Can you copy out, word for word, the lines that begin with the one containing "Expand the assign conversation dropdown arrow" and end with the one containing "Instruction: Click the", leaving out the pictures?

--- START OF DATA SECTION ---

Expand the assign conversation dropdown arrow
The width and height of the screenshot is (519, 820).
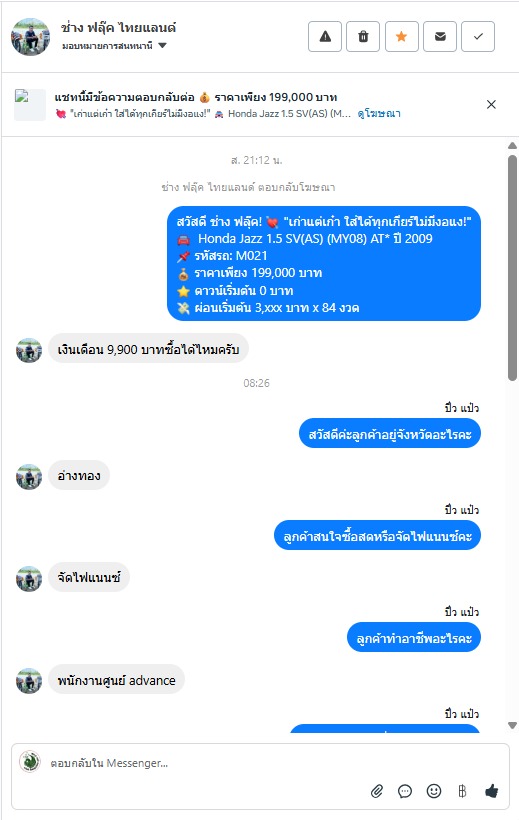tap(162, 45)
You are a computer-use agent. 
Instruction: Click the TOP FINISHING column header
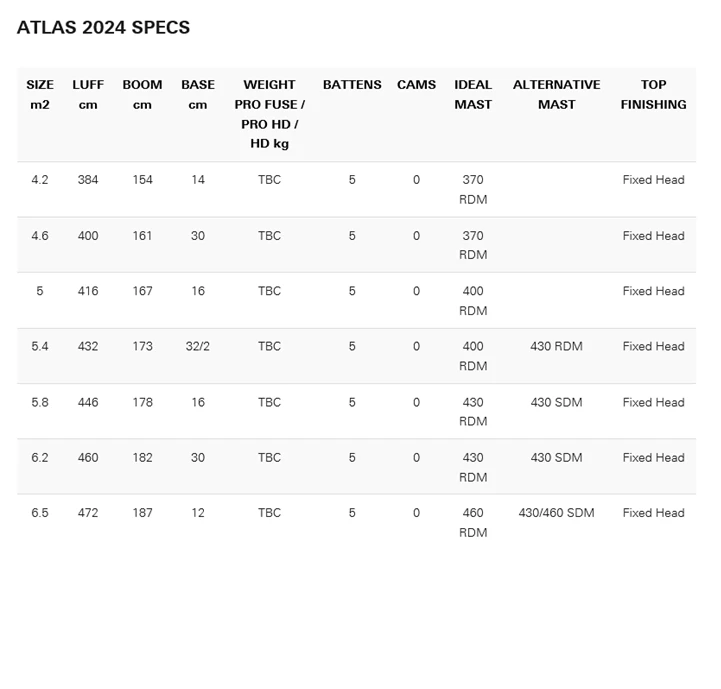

--- END OF DATA SECTION ---
--- START OF DATA SECTION ---

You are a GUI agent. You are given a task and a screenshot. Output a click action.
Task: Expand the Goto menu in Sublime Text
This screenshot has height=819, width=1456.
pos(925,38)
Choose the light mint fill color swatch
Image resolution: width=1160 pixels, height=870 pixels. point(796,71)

--- END OF DATA SECTION ---

- RESPONSE FOR THIS EXERCISE
Expand the assign conversation dropdown arrow
The width and height of the screenshot is (519, 820).
tap(162, 45)
You are a computer-use agent. 
Instruction: Click the TOP FINISHING column header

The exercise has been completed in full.